Kristine Poghosyan (Քրիստինե Պողոսյան; born 27 September 1982) is an Armenian politician and member of the National Assembly of Armenia for the Civil Contract.

== Early life and education ==
Kristine Poghosyan was born in Ptghni, Kotayk Province, Soviet Armenia on 27 September 1982. She studied Cybernetics at the National Polytechnic University of Armenia and graduated in 2003. She followed up on her studies and obtained a second degree from the same university in Humanitarian and Economic Management in 2007.

== Professional career ==
Her professional career began in the Human Resources department of the Yerevan Brandy Company, of which she was the director between 2005 and 2007. In 2007 she transferred to the Imex Group for which she was also responsible for the Human Resources until 2010. In 2013 she was involved in the founding of the jewelry company Tre Gufo for which she acted as its director until 2018.

== Political career ==
In May 2018 she assumed a position as an assistant for the First Deputy Prime Minister.

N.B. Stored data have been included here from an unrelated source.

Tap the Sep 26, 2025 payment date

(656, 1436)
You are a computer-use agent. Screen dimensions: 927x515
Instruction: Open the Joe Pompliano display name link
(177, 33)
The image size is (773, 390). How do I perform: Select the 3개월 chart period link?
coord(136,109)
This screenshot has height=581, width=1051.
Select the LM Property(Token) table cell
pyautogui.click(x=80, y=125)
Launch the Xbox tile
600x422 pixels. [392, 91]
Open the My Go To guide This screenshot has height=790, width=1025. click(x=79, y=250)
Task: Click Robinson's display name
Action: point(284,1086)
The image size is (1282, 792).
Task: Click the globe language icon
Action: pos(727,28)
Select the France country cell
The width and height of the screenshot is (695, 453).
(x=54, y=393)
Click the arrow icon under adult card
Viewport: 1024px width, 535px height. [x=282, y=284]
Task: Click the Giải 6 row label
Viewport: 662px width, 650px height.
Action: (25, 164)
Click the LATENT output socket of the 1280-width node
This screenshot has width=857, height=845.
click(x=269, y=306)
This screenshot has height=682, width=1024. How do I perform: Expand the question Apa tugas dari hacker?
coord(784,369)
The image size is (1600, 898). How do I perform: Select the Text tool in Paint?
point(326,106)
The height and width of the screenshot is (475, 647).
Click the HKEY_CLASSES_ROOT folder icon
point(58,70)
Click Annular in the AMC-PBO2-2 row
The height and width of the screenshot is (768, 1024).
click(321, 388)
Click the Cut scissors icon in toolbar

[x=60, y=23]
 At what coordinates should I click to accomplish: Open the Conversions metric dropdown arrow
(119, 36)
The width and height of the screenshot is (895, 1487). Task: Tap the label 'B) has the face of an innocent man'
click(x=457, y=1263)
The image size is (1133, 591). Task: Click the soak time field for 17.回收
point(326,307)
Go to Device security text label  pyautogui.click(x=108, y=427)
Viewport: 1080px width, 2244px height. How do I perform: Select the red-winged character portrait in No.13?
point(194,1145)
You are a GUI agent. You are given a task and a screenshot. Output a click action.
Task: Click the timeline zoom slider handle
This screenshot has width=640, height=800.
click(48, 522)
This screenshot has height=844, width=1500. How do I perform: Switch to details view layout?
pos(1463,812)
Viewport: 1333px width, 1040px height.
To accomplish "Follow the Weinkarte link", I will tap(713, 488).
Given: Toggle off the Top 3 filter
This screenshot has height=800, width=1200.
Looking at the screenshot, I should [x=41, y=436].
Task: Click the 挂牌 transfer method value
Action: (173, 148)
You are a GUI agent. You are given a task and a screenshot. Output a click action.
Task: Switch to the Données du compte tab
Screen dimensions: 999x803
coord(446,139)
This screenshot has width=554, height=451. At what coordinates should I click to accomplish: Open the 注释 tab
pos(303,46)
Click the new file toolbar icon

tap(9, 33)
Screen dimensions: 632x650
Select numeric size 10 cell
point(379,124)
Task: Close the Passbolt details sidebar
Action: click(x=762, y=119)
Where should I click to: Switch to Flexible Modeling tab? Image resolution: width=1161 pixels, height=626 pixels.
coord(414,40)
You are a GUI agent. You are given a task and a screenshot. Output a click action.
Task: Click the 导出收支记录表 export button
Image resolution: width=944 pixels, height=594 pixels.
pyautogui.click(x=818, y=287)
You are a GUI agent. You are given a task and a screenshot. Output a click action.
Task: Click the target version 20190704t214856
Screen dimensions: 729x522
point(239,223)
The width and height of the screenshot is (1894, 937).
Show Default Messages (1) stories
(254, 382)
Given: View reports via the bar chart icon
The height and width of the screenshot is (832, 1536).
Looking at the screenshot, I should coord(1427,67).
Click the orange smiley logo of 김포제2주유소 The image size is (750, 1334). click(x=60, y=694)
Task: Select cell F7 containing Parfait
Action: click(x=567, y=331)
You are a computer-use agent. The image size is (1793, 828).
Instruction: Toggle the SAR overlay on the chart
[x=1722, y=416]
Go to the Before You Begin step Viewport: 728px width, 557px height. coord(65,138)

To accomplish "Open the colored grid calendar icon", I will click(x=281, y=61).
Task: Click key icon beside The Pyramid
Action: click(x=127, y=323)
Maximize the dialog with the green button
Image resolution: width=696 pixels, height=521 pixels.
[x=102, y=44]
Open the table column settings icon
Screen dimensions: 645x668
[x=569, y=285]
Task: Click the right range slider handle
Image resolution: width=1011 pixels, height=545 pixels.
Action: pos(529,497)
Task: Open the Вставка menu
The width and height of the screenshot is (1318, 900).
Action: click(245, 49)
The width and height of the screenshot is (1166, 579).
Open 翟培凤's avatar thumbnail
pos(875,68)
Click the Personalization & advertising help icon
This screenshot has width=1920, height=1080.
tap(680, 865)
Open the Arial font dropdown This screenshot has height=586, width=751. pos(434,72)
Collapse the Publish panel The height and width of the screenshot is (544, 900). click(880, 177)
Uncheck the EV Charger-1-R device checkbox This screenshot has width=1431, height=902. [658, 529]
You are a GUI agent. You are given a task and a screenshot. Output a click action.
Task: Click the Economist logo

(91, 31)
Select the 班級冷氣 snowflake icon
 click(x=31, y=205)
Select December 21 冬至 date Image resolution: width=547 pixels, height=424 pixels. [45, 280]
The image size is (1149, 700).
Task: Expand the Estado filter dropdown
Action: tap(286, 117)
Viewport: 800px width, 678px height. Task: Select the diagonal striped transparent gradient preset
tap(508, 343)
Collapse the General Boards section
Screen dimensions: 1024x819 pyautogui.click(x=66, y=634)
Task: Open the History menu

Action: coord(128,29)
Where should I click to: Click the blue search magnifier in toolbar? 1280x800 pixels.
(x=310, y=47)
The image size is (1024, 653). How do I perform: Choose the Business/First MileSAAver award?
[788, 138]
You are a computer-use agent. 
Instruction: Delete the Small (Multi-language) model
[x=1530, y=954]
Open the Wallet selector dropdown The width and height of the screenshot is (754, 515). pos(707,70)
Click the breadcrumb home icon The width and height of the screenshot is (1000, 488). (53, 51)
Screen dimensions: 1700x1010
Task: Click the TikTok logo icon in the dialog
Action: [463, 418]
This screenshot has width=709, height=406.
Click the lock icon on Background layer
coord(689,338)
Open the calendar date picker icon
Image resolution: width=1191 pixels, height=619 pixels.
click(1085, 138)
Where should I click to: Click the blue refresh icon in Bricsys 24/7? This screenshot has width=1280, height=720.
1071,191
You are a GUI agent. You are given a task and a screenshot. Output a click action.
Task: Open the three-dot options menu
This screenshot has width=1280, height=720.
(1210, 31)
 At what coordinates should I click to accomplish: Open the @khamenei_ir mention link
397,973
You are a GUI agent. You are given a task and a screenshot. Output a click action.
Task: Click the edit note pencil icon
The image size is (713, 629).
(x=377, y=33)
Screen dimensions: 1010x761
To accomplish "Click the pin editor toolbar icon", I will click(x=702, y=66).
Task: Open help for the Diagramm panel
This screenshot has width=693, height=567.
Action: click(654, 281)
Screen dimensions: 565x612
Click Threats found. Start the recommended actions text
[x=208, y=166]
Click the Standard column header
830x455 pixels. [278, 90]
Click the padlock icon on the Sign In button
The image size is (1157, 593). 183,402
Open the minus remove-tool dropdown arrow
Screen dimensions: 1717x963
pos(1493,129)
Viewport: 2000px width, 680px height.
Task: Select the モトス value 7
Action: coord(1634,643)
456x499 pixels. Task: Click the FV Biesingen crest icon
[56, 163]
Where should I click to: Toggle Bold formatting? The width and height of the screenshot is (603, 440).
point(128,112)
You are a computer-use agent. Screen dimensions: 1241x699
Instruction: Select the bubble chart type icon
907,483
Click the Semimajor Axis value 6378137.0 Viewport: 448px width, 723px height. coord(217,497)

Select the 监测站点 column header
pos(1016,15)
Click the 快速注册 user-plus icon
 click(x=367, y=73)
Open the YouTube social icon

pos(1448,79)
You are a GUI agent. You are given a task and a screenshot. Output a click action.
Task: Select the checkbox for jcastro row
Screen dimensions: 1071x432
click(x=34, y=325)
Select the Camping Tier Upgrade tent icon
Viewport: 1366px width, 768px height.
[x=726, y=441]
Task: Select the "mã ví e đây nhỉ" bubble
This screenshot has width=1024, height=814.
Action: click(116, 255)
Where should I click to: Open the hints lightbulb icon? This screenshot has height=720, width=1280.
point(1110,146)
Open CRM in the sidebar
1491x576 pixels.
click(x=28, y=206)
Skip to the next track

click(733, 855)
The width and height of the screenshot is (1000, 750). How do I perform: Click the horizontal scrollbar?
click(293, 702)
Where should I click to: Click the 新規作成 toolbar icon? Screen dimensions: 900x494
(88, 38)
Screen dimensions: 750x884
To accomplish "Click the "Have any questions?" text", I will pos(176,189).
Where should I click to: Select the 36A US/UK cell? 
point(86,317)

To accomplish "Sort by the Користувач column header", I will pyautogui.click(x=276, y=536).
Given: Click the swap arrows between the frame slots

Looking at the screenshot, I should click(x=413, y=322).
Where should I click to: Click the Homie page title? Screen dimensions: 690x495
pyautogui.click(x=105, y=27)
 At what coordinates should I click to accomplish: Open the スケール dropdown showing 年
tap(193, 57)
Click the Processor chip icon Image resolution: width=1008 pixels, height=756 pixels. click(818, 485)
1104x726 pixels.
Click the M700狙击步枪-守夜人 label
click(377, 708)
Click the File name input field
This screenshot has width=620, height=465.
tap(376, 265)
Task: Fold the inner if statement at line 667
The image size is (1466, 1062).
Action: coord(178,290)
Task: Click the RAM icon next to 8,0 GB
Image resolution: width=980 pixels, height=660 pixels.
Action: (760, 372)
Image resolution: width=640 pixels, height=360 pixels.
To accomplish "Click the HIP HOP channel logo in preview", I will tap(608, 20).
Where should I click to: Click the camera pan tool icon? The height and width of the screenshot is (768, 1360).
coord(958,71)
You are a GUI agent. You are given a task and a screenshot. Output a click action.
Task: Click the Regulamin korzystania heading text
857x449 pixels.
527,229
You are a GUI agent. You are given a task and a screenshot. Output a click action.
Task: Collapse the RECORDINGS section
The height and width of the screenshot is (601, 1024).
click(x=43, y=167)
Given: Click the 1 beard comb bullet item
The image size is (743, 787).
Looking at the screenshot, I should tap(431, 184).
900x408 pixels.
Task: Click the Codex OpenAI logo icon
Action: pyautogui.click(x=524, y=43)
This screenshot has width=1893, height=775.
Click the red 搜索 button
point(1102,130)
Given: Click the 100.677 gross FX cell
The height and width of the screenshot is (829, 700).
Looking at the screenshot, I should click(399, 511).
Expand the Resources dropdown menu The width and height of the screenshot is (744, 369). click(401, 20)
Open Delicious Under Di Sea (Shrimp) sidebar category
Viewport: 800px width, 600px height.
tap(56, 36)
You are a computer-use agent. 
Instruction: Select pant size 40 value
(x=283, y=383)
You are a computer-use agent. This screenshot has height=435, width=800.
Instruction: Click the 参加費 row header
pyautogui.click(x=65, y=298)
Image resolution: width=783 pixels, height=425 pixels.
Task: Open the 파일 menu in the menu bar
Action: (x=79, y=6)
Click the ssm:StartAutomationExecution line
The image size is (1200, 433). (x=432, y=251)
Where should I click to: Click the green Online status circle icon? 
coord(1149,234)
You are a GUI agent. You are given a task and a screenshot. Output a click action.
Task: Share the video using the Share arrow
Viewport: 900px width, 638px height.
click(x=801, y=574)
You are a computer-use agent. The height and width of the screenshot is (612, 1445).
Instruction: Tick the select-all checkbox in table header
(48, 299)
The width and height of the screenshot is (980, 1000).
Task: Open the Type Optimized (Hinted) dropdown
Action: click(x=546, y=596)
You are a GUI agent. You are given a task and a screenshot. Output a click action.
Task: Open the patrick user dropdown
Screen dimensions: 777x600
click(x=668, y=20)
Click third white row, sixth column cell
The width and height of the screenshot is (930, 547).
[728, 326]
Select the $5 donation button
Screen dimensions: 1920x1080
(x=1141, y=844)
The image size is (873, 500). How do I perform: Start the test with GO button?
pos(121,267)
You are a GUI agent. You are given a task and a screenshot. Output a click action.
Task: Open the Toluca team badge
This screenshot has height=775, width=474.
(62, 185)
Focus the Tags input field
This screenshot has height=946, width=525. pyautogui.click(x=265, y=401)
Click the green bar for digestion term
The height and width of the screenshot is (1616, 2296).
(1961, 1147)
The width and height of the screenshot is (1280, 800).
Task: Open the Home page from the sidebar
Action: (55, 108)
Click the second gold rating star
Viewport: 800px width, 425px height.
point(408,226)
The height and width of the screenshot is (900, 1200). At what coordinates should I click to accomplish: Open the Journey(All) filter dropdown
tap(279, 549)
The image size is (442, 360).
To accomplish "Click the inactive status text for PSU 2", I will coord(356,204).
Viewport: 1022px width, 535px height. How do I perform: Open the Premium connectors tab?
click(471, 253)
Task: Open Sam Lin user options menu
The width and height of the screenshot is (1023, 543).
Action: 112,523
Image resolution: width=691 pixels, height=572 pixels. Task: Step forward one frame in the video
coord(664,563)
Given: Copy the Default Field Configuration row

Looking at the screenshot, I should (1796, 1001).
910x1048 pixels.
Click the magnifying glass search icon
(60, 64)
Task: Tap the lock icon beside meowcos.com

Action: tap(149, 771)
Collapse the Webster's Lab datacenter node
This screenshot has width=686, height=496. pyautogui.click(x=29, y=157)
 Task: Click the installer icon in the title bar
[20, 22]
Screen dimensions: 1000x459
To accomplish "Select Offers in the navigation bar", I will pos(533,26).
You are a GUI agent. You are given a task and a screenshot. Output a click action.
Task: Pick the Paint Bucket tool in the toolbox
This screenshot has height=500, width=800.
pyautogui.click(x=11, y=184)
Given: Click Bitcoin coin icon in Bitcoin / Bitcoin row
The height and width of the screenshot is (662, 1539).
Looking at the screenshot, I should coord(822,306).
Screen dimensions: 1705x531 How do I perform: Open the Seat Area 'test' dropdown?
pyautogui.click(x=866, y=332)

She resigned in January 2019 after she was elected to the National Assembly of Armenia in the Parliamentary elections of December 2018 representing the Civil Contract. She is a supporter of the LGBT community of Armenia as well as the improvement of the inter-parliamentarian cooperation between the parliaments of Nagorno Karabakh and Armenia.

== Personal life ==
Kristine Poghosyan is married and has three children.